Background and aim of the study: In tissue engineering of heart valves using decellularized xenogenic valves, it has been suggested that cell elimination would result in a biologically inert matrix. The aim of this in-vitro investigation was to evaluate different decellularization methods in regard to the completeness of cell removal, inflammatory response, and thrombocyte activation.
Methods: Decellularized porcine Synergraft valves were compared with porcine pulmonary conduits decellularized with Triton X-100, sodium deoxycholate, Igepal CA-630 and ribonuclease. Completeness of decellularization was evaluated with staining for nuclei and alpha-Gal epitope. Decellularized heart valves with and without seeding with endothelial cells (ECs) were incubated with human platelet-rich plasma and stained for CD41 and PAC-1 to evaluate thrombocyte activation. Samples were processed for laser scanning microscopy (LSM) and scanning electron microscopy (SEM). Migration of human monocytic cells towards extracted valve proteins was tested.
Results: In contrast to the Synergraft, complete cell removal and elimination of the alpha-gal epitope was achieved with the new decellularization method. Numerous adherent and activated platelets were found on the decellularized matrix. This was inhibited by seeding with ECs. Even in completely cell-free valve tissue extracellular matrix proteins attracted human monocytic cells as in early inflammation, depending on whether porcine or human tissue was used.

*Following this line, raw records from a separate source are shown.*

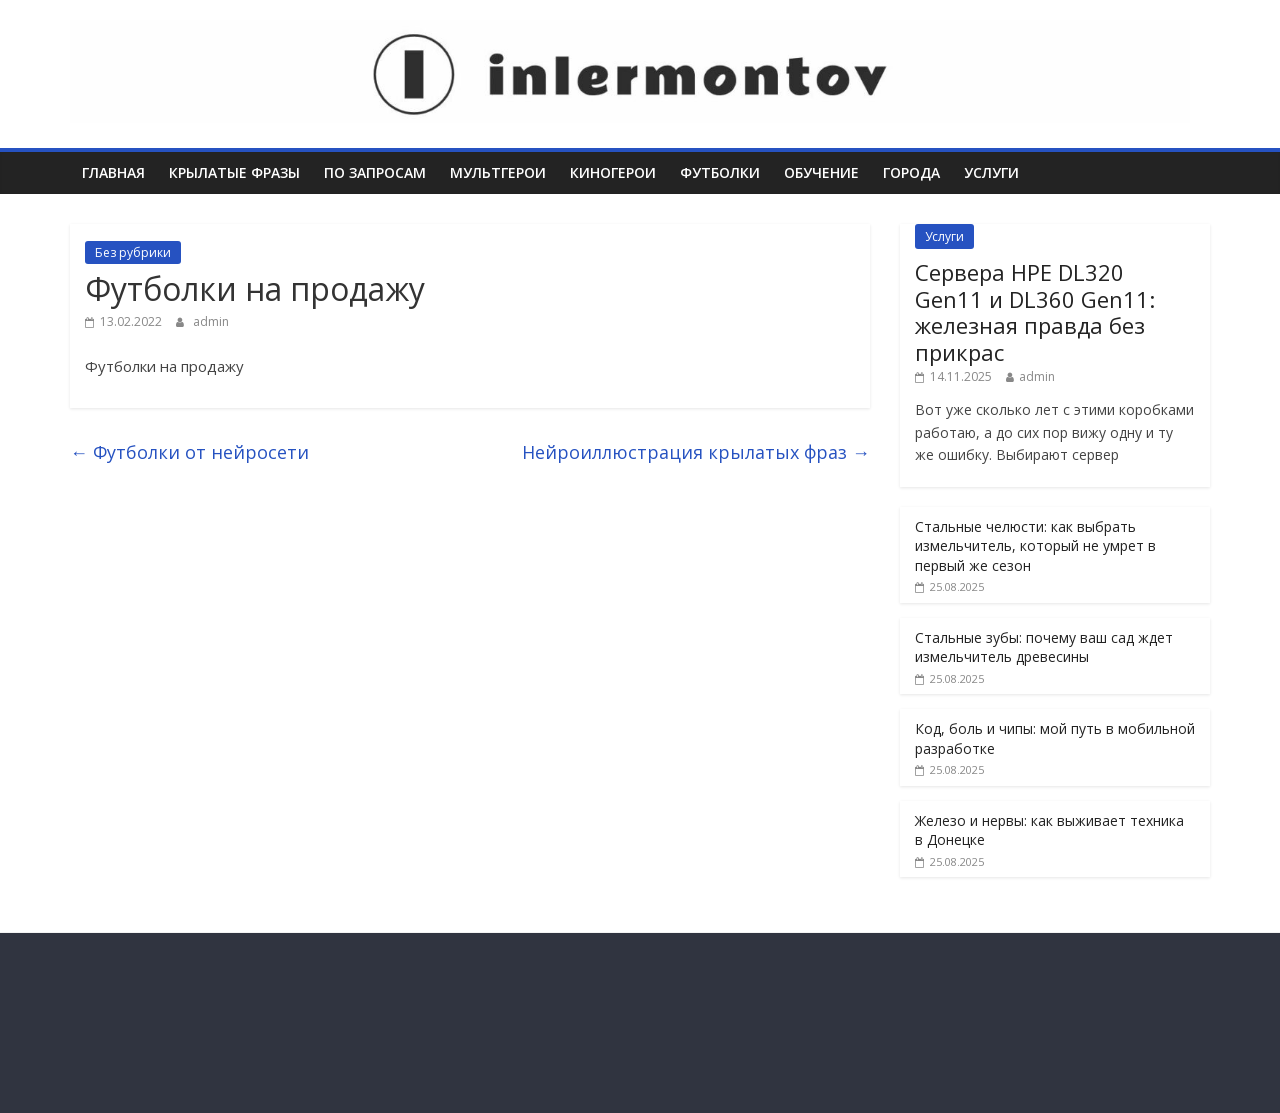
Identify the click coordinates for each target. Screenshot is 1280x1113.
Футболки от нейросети (189, 452)
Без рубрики (133, 252)
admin (211, 321)
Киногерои (613, 172)
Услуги (991, 172)
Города (911, 172)
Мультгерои (498, 172)
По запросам (375, 172)
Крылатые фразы (234, 172)
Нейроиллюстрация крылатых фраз (696, 452)
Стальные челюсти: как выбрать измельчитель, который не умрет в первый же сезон (1035, 546)
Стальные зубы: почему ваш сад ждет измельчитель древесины (1044, 647)
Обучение (821, 172)
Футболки (720, 172)
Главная (113, 172)
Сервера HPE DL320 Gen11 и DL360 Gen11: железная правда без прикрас (1035, 311)
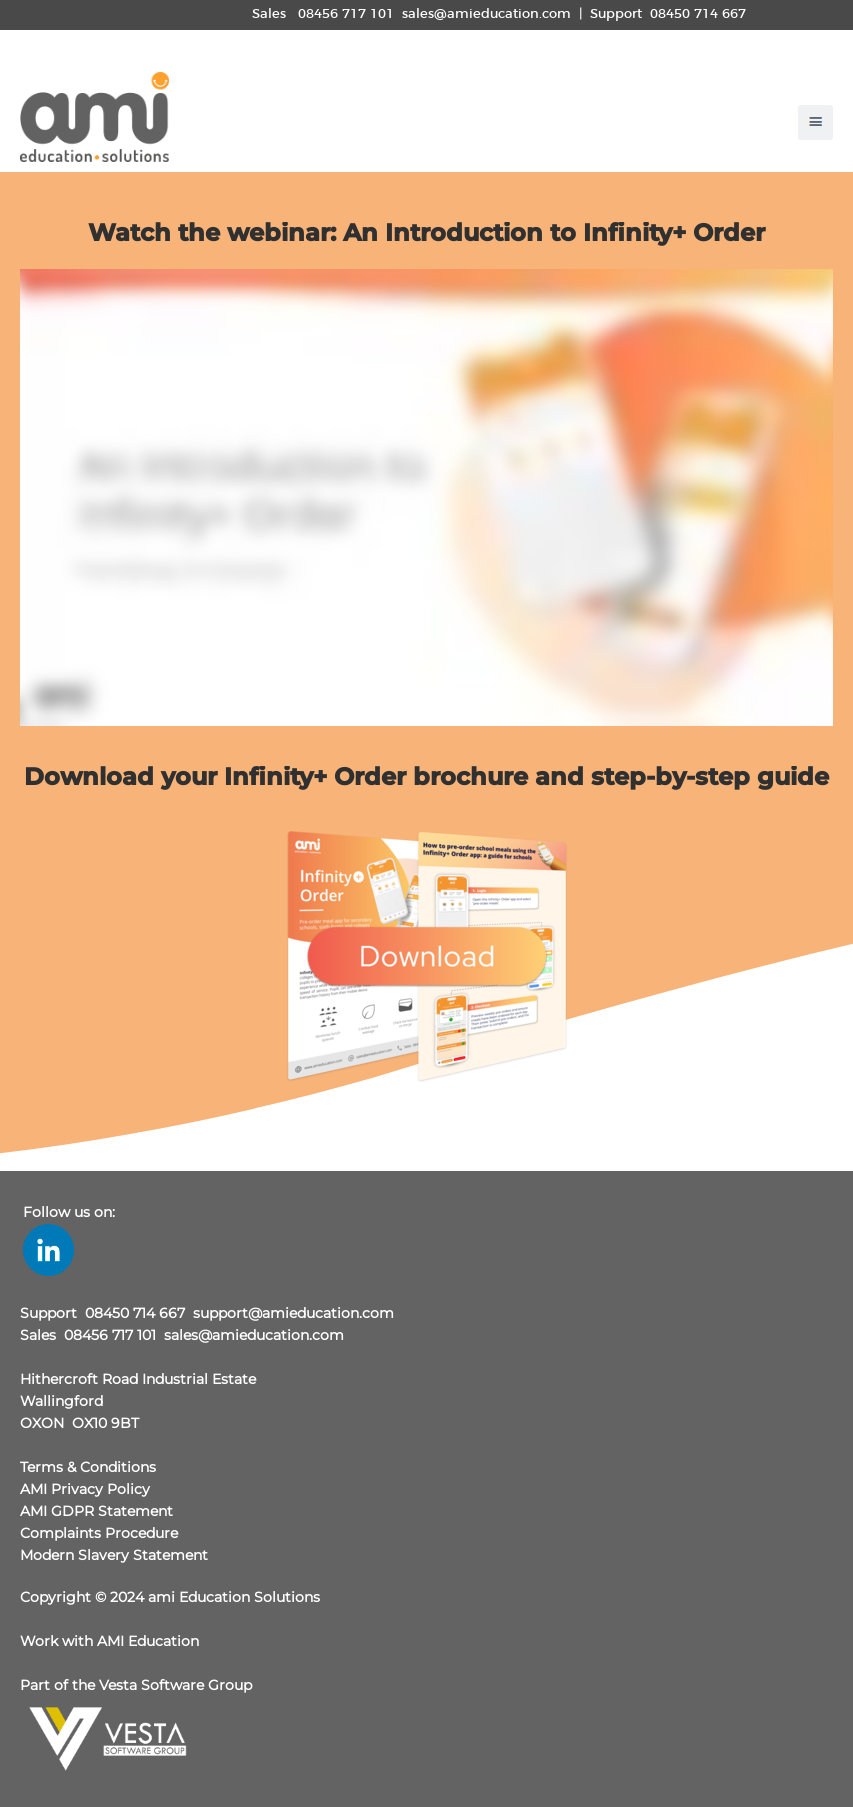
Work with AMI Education (109, 1641)
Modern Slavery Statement (114, 1555)
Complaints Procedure (99, 1533)
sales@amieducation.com (486, 14)
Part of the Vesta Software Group (136, 1685)
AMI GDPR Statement (96, 1511)
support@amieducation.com (293, 1313)
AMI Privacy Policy (85, 1489)
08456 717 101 (346, 14)
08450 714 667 (698, 14)
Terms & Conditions (88, 1467)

Conclusion: Important differences were found in the decellularization efficacy of treatment methods. However, even complete elimination of cells and their remnants did not result in a biologically inert matrix. The decellularized porcine heart valve matrix has the potential to attract inflammatory cells and to induce platelet activation. These findings suggest that it will be important to control the different inflammation-stimulating factors if porcine tissues are to be used successfully in tissue engineering.